Hier soir, Mme Fontanet, présidente du Conseil d'Etat - qui avait d'ailleurs présenté le projet de loi LED-Genre -, a rappelé que notre canton était le fer de lance (ou du moins l'un des fers de lance) de la lutte pour les droits humains. Je suis entièrement d'accord avec elle et je pense que nous pourrions effectivement inspirer la Confédération en la matière, comme nous l'avons déjà fait à d'autres reprises. Signalons que Genève avait été le premier canton suisse à disposer d'un partenariat enregistré, et ce en 2001, bien avant que ce régime soit introduit au niveau national en 2007, suivi par l'extension de l'institution du mariage pour les couples de même sexe en 2022.
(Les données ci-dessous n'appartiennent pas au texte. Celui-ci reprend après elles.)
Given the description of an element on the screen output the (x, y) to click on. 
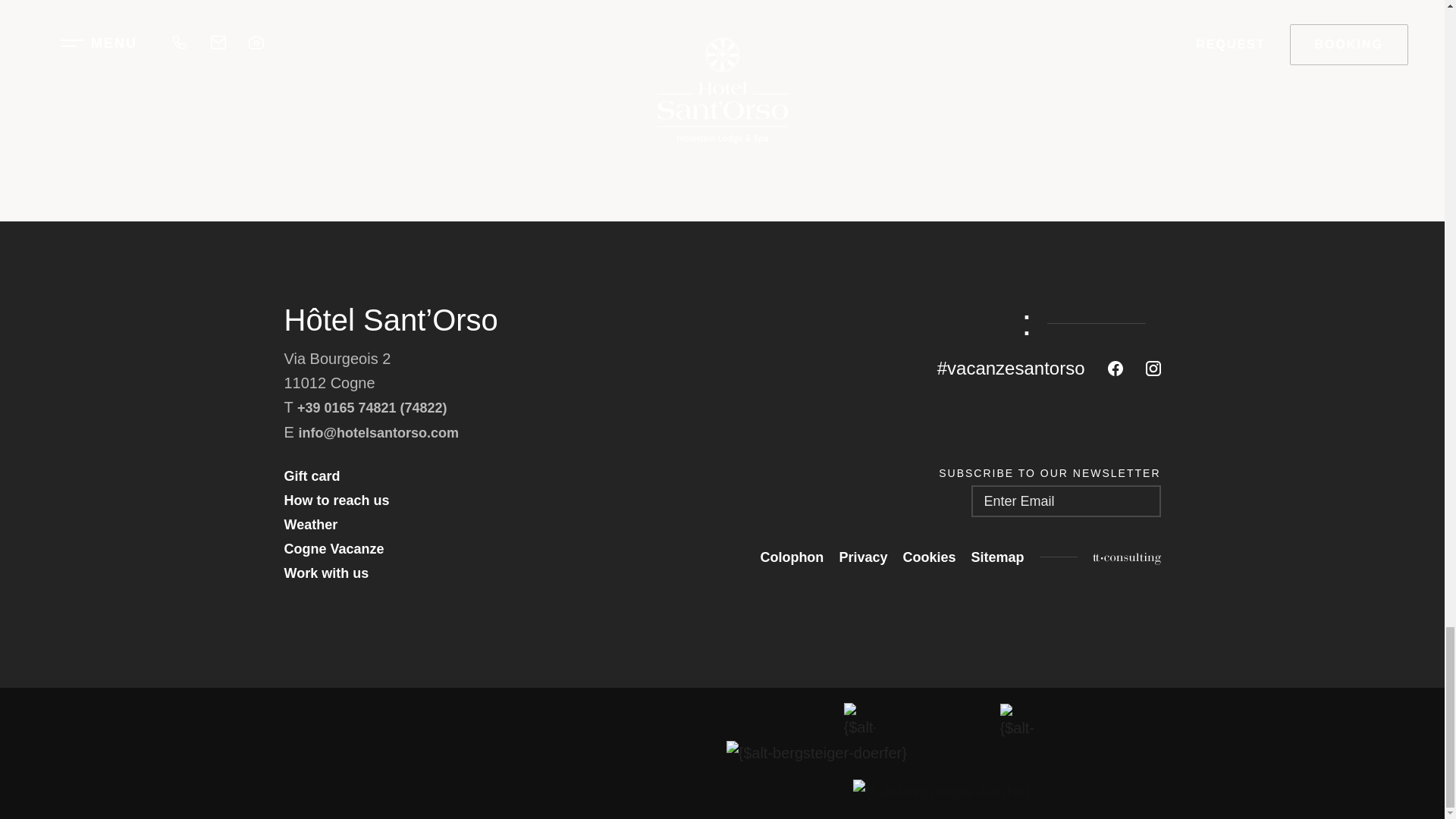
How to reach us (335, 500)
Gift card (311, 476)
Given the description of an element on the screen output the (x, y) to click on. 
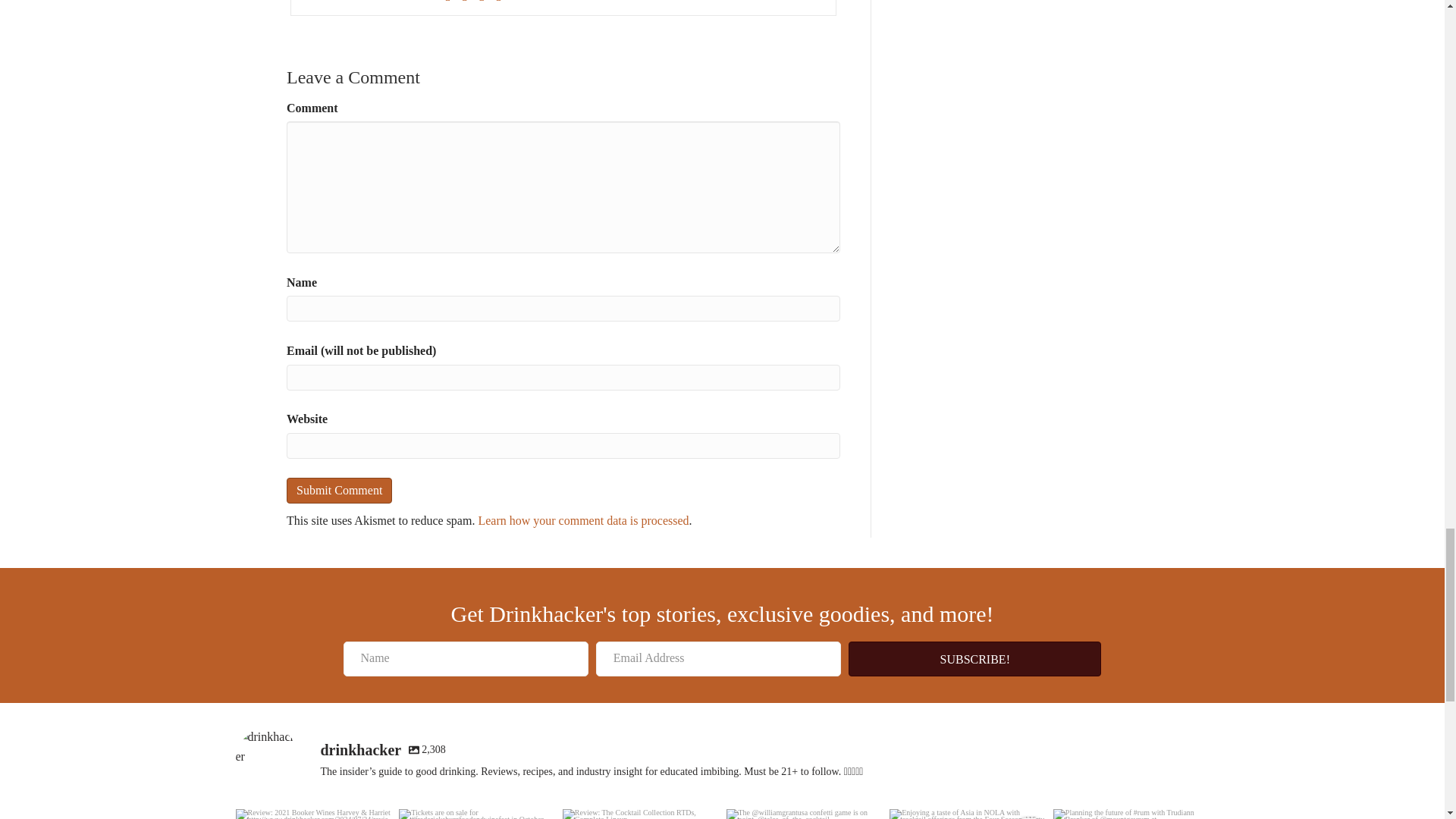
Submit Comment (338, 489)
Given the description of an element on the screen output the (x, y) to click on. 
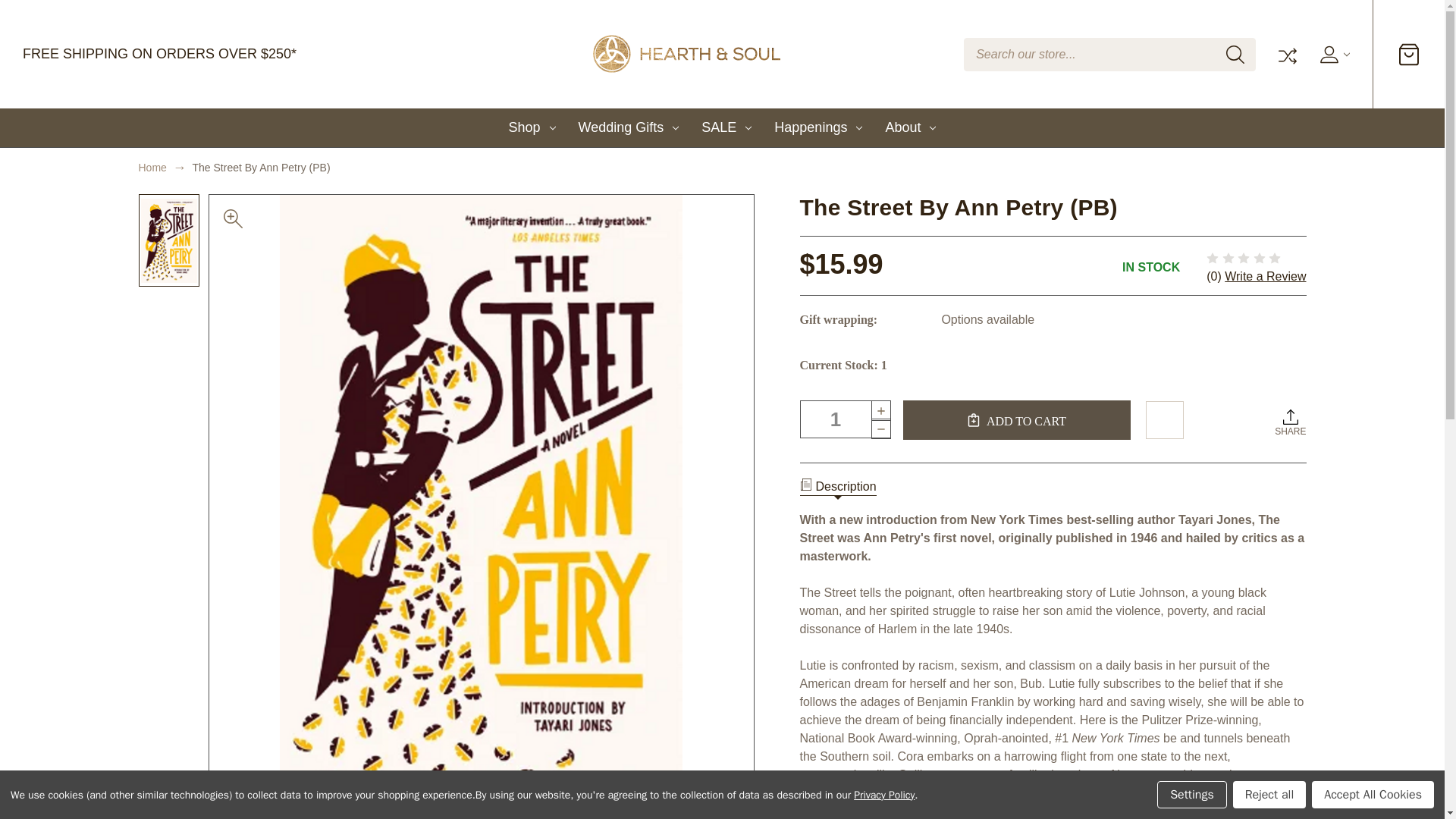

Pour toutes ces raisons, chers collègues, non seulement je vous incite à adopter les trois amendements (en particulier le plus important, à mon avis, à savoir le dernier ajoutant une quatrième invite) afin de remédier à une discrimination injustifiable et injustifiée, mais pour des raisons de transparence, je sollicite le vote nominal sur chacun d'entre eux. Je vous remercie de votre attention. Merci, Monsieur le président. (Applaudissements.)

Mme Céline Zuber-Roy (PLR). Mesdames et Messieurs, je ne vais pas créer de suspense: le groupe PLR s'opposait à la résolution telle qu'issue des travaux de commission, il s'opposera également aux amendements présentés aujourd'hui, lesquels constituent une pure réécriture du texte. Il aurait été plus simple de déposer un nouvel objet - mais cela nous évitera au moins de devoir traiter le sujet une fois de plus en commission.

Pour répondre à la remarque sur les Chambres fédérales, vous savez que, de manière générale, le PLR n'est pas favorable au renvoi de résolutions genevoises à Berne. Certes, nous tolérons parfois - rarement ! - une exception quand nous estimons que l'une d'entre elles présente une vraie plus-value. En l'espèce, nous ne constatons pas de valeur ajoutée: cette problématique est connue à l'Assemblée fédérale, elle y a déjà été abordée, donc nous ne voyons pas l'intérêt de revenir à la charge avec un objet adressé aux Chambres fédérales.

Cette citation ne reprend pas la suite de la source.